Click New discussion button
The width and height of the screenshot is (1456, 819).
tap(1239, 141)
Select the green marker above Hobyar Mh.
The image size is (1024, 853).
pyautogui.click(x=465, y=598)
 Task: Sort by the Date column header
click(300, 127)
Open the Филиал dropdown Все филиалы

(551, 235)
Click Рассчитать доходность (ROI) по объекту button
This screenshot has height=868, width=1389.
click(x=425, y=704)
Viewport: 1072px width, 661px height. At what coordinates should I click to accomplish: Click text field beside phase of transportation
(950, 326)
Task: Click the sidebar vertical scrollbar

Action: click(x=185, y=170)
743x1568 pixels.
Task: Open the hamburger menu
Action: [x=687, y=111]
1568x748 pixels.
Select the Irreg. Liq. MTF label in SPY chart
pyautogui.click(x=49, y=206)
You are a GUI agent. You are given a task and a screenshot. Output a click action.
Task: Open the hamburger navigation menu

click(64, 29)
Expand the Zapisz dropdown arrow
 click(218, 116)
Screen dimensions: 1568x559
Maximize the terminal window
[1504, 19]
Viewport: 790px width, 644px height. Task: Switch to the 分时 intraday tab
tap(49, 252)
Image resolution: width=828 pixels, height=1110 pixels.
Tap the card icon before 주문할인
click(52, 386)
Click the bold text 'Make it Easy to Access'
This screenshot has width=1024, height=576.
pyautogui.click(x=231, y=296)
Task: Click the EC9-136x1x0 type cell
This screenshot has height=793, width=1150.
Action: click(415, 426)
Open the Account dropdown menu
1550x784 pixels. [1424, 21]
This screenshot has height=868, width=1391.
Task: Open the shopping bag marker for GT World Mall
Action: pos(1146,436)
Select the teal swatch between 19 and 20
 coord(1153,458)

WHAT TO WORK ON.
Your answer must consist solely of the lines above between the line holding "The width and" and the line holding "Click Рассчитать доходность", inclusive, copied exactly.

EXERCISE RESPONSE.
The width and height of the screenshot is (1456, 819).
tap(1239, 141)
Select the green marker above Hobyar Mh.
The image size is (1024, 853).
pyautogui.click(x=465, y=598)
 Task: Sort by the Date column header
click(300, 127)
Open the Филиал dropdown Все филиалы

(551, 235)
Click Рассчитать доходность (ROI) по объекту button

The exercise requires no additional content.